[Records from a data collection]
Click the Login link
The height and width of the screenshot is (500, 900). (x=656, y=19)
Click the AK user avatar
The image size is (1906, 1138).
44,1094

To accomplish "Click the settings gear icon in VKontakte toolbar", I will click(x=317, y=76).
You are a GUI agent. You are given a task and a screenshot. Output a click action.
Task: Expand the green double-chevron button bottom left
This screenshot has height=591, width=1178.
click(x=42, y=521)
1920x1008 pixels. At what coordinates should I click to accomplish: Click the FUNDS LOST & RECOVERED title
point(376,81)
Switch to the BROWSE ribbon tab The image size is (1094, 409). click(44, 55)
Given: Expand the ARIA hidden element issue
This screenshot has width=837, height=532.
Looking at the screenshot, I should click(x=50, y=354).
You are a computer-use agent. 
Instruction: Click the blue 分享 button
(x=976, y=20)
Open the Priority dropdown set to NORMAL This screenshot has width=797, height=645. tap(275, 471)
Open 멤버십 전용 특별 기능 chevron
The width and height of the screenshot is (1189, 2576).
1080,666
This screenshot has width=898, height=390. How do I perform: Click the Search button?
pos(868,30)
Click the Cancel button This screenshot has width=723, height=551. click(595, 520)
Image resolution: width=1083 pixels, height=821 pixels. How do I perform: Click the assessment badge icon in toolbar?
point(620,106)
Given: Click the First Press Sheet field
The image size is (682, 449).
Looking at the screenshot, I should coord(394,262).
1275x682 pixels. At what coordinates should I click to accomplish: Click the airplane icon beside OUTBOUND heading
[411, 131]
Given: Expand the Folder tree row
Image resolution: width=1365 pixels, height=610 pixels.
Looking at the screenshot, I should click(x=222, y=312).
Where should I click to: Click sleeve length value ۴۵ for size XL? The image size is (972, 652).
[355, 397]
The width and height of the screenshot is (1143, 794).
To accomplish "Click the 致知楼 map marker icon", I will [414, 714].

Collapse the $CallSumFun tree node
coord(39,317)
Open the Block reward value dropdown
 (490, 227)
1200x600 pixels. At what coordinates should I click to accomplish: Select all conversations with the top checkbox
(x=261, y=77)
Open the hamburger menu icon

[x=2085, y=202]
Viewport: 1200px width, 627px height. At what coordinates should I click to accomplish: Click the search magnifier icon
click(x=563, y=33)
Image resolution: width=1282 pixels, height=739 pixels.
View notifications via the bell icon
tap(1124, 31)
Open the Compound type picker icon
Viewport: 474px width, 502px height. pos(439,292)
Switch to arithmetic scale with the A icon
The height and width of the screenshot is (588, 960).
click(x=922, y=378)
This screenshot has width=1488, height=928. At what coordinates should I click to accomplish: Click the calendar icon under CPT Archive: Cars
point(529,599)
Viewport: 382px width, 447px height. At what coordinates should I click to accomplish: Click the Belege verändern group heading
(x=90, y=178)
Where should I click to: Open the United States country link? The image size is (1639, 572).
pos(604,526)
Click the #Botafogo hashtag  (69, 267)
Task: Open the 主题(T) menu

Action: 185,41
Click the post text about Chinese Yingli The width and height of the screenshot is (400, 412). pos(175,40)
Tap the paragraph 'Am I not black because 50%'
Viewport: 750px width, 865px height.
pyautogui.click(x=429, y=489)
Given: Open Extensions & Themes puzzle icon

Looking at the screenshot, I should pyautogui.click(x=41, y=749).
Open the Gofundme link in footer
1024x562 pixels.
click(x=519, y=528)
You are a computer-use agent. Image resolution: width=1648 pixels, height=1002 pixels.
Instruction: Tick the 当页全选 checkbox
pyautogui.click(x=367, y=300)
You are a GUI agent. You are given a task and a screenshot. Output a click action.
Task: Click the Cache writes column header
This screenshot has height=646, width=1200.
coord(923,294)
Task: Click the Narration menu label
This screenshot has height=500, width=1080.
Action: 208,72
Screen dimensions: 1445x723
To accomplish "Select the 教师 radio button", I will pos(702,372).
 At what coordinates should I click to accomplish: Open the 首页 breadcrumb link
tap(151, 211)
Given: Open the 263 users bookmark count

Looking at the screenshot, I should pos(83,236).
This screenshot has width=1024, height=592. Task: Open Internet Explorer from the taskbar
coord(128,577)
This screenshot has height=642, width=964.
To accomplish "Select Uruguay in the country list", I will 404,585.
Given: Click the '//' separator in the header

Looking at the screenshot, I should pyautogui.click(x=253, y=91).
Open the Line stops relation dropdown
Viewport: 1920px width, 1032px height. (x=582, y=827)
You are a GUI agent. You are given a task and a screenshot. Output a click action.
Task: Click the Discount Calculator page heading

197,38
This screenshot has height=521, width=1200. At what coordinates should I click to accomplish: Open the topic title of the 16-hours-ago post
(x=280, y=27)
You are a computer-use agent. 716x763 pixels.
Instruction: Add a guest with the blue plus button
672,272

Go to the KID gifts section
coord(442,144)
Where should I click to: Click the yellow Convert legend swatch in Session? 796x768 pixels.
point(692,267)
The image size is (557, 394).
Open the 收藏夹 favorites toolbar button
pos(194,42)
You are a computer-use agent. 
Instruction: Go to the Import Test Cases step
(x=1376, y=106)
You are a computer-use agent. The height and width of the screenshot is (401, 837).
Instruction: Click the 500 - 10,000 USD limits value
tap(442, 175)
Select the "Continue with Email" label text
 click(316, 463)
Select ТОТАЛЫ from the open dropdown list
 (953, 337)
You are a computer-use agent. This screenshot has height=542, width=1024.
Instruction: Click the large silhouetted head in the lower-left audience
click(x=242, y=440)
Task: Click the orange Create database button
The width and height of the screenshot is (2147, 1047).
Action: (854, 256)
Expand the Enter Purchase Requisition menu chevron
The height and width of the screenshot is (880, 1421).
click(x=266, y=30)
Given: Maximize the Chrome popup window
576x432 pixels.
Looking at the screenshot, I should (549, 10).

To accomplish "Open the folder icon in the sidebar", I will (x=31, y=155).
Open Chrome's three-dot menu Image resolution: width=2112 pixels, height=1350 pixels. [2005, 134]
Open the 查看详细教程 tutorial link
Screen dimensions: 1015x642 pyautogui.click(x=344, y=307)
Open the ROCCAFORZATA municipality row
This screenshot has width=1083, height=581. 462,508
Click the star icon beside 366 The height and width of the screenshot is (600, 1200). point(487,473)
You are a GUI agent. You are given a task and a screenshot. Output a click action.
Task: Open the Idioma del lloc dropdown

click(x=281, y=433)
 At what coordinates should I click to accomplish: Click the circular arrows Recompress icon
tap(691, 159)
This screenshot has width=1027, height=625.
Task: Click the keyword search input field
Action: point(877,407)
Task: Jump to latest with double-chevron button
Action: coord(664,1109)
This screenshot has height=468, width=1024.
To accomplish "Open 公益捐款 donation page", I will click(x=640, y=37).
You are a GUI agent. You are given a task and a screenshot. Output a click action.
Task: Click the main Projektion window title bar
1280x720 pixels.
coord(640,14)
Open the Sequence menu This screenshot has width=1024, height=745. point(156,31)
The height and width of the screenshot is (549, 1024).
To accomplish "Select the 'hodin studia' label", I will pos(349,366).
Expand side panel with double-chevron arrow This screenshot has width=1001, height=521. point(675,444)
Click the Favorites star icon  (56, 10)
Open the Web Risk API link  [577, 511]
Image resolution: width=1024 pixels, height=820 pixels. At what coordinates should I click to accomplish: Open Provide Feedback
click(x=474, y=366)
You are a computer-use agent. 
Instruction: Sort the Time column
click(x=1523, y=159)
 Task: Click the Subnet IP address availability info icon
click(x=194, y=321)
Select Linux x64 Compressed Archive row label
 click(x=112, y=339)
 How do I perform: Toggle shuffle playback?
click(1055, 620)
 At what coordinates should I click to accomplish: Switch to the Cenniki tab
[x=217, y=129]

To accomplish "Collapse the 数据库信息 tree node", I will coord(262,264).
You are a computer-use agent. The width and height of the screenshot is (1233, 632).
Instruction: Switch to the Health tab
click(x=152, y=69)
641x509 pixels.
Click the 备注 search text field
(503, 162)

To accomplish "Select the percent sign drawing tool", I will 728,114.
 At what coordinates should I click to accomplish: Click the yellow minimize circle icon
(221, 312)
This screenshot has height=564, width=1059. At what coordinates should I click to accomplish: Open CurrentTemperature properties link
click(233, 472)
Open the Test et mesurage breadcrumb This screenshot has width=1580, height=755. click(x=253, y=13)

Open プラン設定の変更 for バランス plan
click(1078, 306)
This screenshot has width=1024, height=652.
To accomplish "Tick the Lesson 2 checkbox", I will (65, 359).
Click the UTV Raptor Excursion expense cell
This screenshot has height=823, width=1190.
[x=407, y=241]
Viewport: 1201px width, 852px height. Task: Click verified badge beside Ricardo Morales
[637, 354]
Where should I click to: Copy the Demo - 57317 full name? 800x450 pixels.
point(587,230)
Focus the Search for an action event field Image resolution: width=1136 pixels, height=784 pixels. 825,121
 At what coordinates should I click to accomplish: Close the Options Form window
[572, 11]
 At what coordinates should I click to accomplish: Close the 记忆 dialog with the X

TASK TO COMPLETE: Using the entries above, give back exactly the line containing "Given: Open Extensions & Themes puzzle icon", the line containing "Task: Click the Cache writes column header", and every line between them, and nothing else.

REPLY:
Given: Open Extensions & Themes puzzle icon

Looking at the screenshot, I should pyautogui.click(x=41, y=749).
Open the Gofundme link in footer
1024x562 pixels.
click(x=519, y=528)
You are a computer-use agent. Image resolution: width=1648 pixels, height=1002 pixels.
Instruction: Tick the 当页全选 checkbox
pyautogui.click(x=367, y=300)
You are a GUI agent. You are given a task and a screenshot. Output a click action.
Task: Click the Cache writes column header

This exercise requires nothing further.